■ **Text segment**
- - - - - - -

The U.S. Department of Homeland Security's Immigration and Customs Enforcement announced plans to establish a new family detention facility to address the increasing numbers of undocumented immigrants entering the country, and national Latino and immigrant rights groups are not pleased.

ICE plans to create a new 2,400-bed family detention center in Dilley, Texas, known as the "South Texas Family Detention Center," which is located nearly 70 miles southwest of San Antonio. According to the Texas Observer, ICE spokesperson Nina Pruneda said the facility aims to "accommodate the influx of individuals arriving illegally on the Southwest border."

The ICE announcement was not well-received by immigrant rights organizations. Women's Refugee Commission's Migrant Rights and Justice Program Director Michelle Brané said it was "disappointing" for the Obama administration to expand policies of detaining families that have "consistently proven" to be "inhumane, unnecessary, and a waste of taxpayer money."

"Many of the women and children in ICE's new detention facilities are asylum seekers who are traumatized and fleeing violence and abuse in their home countries," Brané added. "Rather than invest hundreds of millions of dollars in new facilities to arbitrarily detain families, the Administration should consider alternatives to detention that better serve the mental and physical wellbeing of vulnerable families that have fled from some of the most dangerous parts of the world in search of safety."

Brané noted the South Texas Family Detention Center will cost nearly $300 per day per person, or up to $260 million every year. She said the administration claimed to having insufficient funds for blankets for detained immigrant children yet continued to spend millions on a new detention center for people seeking protection.

"The administration must reverse course on family detention and end this inhumane and costly practice that undermines our most basic values," Brané told Latin Post.

- - - - - - -

■ **The data**
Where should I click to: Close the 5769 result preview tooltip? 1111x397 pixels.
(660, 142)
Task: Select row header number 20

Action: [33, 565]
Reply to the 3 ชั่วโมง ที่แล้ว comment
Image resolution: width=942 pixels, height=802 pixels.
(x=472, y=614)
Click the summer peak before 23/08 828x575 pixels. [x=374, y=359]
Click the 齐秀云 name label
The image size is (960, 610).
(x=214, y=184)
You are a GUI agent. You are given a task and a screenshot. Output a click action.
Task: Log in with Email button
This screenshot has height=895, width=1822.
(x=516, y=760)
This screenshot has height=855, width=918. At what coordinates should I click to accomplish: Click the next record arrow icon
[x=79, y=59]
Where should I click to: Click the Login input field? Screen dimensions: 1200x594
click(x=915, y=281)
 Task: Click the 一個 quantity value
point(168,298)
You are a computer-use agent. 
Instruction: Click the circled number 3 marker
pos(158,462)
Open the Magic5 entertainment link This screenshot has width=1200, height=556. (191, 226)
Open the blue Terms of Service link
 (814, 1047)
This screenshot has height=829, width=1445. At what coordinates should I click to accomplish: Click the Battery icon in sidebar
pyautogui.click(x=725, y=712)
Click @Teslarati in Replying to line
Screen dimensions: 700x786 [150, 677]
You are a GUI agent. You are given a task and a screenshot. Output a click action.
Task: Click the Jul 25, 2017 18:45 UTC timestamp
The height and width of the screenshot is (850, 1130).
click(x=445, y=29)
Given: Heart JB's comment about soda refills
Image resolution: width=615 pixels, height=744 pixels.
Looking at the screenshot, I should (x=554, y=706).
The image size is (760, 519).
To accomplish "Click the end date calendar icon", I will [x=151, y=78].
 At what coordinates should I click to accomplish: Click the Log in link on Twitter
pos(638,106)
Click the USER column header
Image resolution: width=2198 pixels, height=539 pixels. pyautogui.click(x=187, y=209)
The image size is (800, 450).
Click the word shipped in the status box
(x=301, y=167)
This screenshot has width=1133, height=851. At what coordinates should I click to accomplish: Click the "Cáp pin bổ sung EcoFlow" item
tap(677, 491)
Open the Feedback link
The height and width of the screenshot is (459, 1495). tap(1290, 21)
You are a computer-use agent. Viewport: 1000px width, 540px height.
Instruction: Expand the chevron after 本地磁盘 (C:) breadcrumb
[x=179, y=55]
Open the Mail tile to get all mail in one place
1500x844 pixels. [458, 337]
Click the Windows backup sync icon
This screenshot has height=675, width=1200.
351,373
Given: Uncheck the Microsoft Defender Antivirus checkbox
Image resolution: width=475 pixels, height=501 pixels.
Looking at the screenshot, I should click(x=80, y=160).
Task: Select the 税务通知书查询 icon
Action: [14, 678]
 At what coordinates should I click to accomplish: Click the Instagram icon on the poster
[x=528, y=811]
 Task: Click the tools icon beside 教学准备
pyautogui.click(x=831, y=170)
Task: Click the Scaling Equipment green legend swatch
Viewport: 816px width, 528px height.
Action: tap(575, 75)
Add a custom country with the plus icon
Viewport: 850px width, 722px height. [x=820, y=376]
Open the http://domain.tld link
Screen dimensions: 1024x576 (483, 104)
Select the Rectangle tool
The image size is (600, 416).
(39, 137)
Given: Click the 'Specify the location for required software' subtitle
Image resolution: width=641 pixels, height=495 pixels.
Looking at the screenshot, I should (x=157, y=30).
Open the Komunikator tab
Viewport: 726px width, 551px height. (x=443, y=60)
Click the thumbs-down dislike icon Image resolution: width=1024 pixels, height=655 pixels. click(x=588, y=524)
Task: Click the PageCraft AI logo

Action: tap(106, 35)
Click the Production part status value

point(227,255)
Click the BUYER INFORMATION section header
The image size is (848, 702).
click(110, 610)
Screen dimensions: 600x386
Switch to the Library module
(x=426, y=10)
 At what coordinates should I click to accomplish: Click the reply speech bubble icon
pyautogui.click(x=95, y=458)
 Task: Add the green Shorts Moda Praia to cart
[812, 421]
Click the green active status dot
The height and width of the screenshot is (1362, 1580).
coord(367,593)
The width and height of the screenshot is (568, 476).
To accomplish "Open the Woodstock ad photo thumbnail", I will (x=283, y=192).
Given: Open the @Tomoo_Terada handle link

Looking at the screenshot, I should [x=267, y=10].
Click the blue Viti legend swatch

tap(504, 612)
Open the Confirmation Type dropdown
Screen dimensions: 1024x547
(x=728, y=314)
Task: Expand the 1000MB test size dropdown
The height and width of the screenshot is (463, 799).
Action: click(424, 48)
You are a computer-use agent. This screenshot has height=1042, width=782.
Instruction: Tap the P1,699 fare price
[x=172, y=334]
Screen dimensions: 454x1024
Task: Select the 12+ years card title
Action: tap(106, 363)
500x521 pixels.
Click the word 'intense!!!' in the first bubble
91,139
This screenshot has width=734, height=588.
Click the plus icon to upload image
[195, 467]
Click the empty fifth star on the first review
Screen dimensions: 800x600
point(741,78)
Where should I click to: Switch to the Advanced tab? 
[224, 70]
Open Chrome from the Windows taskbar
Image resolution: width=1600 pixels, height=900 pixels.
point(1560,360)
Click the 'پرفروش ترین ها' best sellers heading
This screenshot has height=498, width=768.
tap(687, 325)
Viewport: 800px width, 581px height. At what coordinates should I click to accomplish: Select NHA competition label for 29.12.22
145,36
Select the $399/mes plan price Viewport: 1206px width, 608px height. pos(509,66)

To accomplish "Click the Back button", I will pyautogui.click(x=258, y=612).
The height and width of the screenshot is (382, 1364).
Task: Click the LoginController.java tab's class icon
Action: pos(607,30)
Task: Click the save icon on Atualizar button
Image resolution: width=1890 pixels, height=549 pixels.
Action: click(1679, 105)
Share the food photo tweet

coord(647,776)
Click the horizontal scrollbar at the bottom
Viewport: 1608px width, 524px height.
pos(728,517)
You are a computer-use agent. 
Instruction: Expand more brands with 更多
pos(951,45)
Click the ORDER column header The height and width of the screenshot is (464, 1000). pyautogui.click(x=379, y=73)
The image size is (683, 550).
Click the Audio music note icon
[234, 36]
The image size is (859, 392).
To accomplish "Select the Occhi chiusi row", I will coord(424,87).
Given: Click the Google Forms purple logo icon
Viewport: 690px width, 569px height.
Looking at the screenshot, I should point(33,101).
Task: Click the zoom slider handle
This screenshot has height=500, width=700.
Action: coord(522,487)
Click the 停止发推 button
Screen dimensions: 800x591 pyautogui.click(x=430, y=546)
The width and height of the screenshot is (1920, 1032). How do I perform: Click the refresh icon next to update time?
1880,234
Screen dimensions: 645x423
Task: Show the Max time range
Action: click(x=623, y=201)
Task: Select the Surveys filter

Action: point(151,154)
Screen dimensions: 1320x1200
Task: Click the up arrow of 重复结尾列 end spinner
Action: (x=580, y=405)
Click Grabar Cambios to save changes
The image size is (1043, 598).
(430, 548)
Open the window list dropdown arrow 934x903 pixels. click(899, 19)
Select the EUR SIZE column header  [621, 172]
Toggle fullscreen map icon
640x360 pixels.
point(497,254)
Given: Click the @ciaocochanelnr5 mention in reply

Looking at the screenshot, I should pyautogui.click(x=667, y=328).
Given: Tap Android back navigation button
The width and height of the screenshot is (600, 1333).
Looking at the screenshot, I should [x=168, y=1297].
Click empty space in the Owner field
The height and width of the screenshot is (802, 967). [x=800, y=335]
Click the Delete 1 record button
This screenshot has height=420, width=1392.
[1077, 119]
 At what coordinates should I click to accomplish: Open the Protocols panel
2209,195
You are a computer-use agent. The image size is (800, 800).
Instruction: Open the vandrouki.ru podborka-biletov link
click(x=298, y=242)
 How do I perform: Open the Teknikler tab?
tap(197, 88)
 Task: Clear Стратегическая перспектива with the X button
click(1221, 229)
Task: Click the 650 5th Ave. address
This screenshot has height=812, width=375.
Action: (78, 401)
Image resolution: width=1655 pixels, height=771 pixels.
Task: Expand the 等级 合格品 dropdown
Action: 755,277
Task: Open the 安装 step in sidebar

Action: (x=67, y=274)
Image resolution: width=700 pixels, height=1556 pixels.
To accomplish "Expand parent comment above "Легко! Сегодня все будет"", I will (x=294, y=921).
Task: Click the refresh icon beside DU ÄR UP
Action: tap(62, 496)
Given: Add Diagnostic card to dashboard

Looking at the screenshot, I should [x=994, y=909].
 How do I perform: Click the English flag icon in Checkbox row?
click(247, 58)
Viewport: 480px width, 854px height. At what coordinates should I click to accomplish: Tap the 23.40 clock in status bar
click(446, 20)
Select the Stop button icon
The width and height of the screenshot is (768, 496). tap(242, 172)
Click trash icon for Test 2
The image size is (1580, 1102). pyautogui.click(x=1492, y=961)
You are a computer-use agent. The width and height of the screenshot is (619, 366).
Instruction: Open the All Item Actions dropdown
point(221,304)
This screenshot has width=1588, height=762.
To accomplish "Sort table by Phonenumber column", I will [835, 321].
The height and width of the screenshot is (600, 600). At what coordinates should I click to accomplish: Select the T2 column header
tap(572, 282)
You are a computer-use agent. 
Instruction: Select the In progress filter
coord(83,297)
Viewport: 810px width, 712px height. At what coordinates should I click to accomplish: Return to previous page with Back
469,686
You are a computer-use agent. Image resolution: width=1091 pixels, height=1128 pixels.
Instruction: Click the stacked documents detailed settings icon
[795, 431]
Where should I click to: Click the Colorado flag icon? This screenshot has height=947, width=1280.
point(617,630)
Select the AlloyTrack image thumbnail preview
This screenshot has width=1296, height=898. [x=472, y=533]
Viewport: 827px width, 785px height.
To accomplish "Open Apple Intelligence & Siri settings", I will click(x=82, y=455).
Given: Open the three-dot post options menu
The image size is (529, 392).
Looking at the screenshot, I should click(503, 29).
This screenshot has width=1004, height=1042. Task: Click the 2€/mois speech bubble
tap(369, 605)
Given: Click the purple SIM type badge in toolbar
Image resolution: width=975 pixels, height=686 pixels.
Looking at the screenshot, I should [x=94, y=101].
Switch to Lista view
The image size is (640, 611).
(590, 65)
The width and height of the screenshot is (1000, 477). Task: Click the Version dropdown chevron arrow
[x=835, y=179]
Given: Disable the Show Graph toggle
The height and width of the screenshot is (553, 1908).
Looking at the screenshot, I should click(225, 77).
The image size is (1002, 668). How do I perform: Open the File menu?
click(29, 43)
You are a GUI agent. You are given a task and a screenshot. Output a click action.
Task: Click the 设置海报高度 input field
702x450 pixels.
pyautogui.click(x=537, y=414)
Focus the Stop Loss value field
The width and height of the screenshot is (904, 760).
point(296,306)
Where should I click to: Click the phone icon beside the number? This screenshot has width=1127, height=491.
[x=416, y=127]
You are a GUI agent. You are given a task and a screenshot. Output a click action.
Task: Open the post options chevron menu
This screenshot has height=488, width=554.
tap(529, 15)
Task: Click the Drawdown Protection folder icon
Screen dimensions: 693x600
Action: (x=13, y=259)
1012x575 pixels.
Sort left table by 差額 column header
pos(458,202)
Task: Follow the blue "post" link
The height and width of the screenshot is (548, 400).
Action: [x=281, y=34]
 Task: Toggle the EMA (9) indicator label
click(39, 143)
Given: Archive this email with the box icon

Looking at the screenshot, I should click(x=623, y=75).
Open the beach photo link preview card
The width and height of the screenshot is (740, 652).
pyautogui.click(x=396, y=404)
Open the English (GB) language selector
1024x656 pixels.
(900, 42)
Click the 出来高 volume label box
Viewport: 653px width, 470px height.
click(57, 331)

- - - - - - -

Reproduce the full article on the South Texas Family Detention Center word for word. The listing is separate material and is unrelated to the article.

■ **Expected answer**
The U.S. Department of Homeland Security's Immigration and Customs Enforcement announced plans to establish a new family detention facility to address the increasing numbers of undocumented immigrants entering the country, and national Latino and immigrant rights groups are not pleased.

ICE plans to create a new 2,400-bed family detention center in Dilley, Texas, known as the "South Texas Family Detention Center," which is located nearly 70 miles southwest of San Antonio. According to the Texas Observer, ICE spokesperson Nina Pruneda said the facility aims to "accommodate the influx of individuals arriving illegally on the Southwest border."

The ICE announcement was not well-received by immigrant rights organizations. Women's Refugee Commission's Migrant Rights and Justice Program Director Michelle Brané said it was "disappointing" for the Obama administration to expand policies of detaining families that have "consistently proven" to be "inhumane, unnecessary, and a waste of taxpayer money."

"Many of the women and children in ICE's new detention facilities are asylum seekers who are traumatized and fleeing violence and abuse in their home countries," Brané added. "Rather than invest hundreds of millions of dollars in new facilities to arbitrarily detain families, the Administration should consider alternatives to detention that better serve the mental and physical wellbeing of vulnerable families that have fled from some of the most dangerous parts of the world in search of safety."

Brané noted the South Texas Family Detention Center will cost nearly $300 per day per person, or up to $260 million every year. She said the administration claimed to having insufficient funds for blankets for detained immigrant children yet continued to spend millions on a new detention center for people seeking protection.

"The administration must reverse course on family detention and end this inhumane and costly practice that undermines our most basic values," Brané told Latin Post.